We are called to do what we can to bring about both kinds of peace. We attend to our work of justice, healing, and reconciliation in order that the world may know peace. But we also need to attend to the peace of our spirits, by recognizing any attitudes, words, and practices that add another link to the chain that prevents us from knowing and following God’s ways in Jesus. Because following those ways is the only path to true inward peace.
As I said, the Christian faith does not teach that we are doomed to lug these chains around as a kind of punishment after we die. But I do believe that we are all weighed down by some kind of heavy chain in this life. We are all prevented from fulfilling our God-given mission, and from knowing the fullness of the peace that Jesus offers, because of the chains that we are forging, link by link. And we create these chains by allowing our beliefs and our actions to be guided by an earthly economy that teaches that some people are valuable while others are expendable, or that people are valuable only insomuch as they can contribute something of worth, or that the things that really matter are wealth, possessions, and respect.

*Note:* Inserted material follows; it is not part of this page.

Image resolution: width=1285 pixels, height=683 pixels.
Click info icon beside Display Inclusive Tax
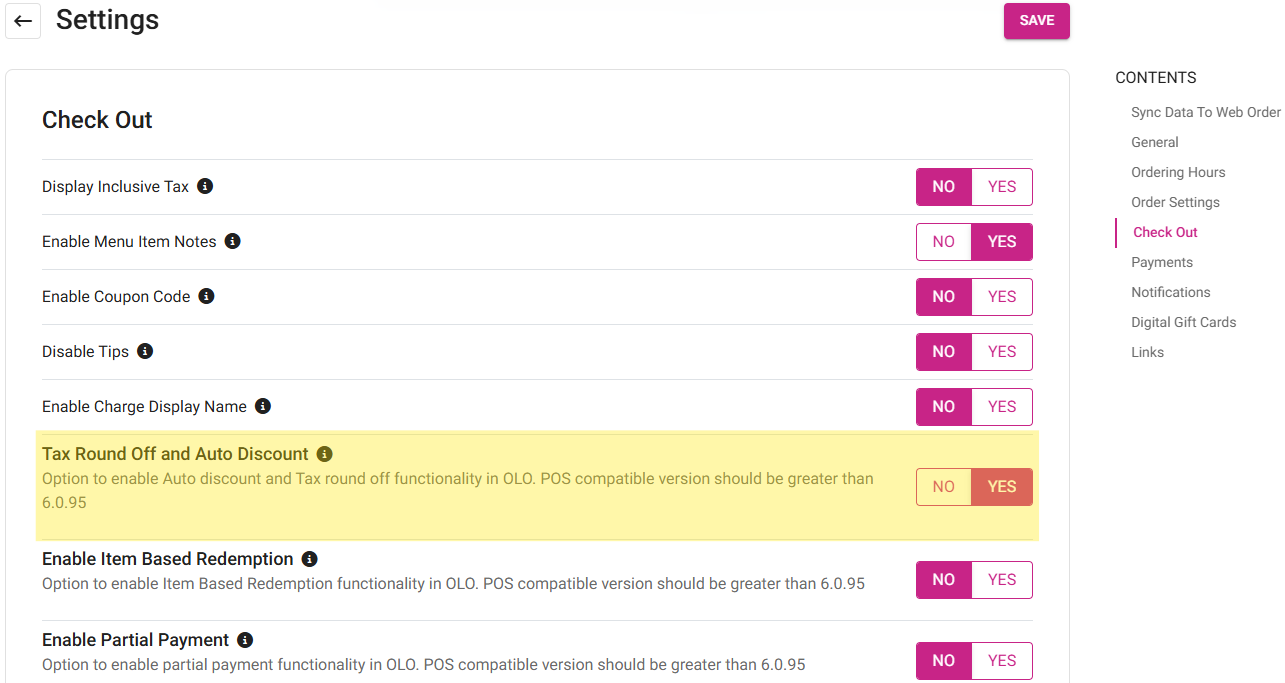pyautogui.click(x=205, y=186)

In our gospel passage from Luke, we read Mary’s beautiful song of praise when she learns she will bear a son who will be the Prince of Peace. She says, “God has pulled the powerful down from their thrones and lifted up the lowly. God has filled the hungry with good things and sent the rich away empty.” Mary is describing God’s economy, where people are not measured according to what they can produce or earn or contribute.
The story of Jesus’ birth breaks human convention and shatters our assumptions about what is good and right and valuable. As we prepare to celebrate that birth once again, we need to ask ourselves:
Are we living according to the world’s economy, or God’s economy? Are we, by our attitudes, beliefs, or actions, creating links in our chains that keep us from being fully open to God’s grace and power? Are things like pride, selfishness, consumerism, impatience, or obliviousness to the needs of others weighing us down and keeping us from being people who both reveal peace to others and know peace for ourselves?

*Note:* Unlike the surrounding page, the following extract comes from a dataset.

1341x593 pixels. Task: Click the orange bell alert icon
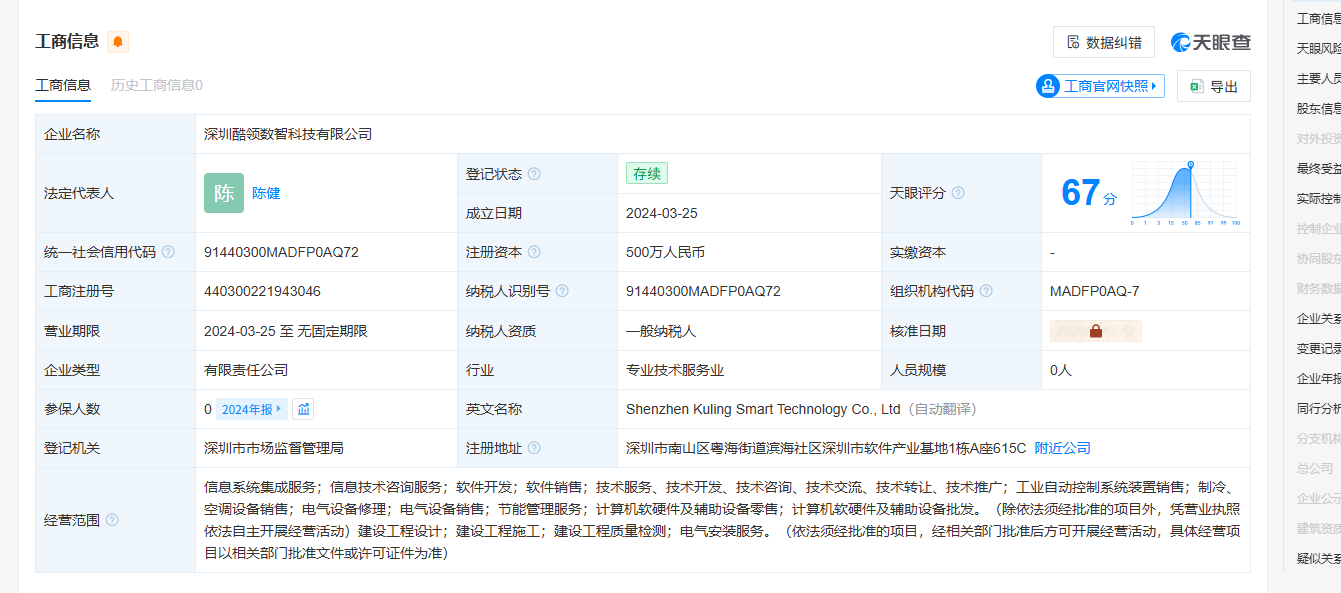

In a few moments, you will be invited to come forward to receive a strand of ribbon chain. I’d like to ask you to put it somewhere prominent in your home – maybe on a Christmas tree if you have one. Like the chain carried by the spirit of Bob Marley, these chains represent those things we need to release – those false assumptions or destructive beliefs, those harmful and fear-based attitudes, those stereotypes that we fail to challenge, those unloving thoughts that direct our actions – all the things that weigh us down, that keep us from freely loving and serving others, and that prevent us from knowing, in our hearts, the peace of Jesus.

There are 24 links in each chain, one for each day of December until Christmas Eve. So starting on December 1, you are invited to cut one of these chain links each day and name to yourself, to someone else, or write on that piece of ribbon, something you want to release.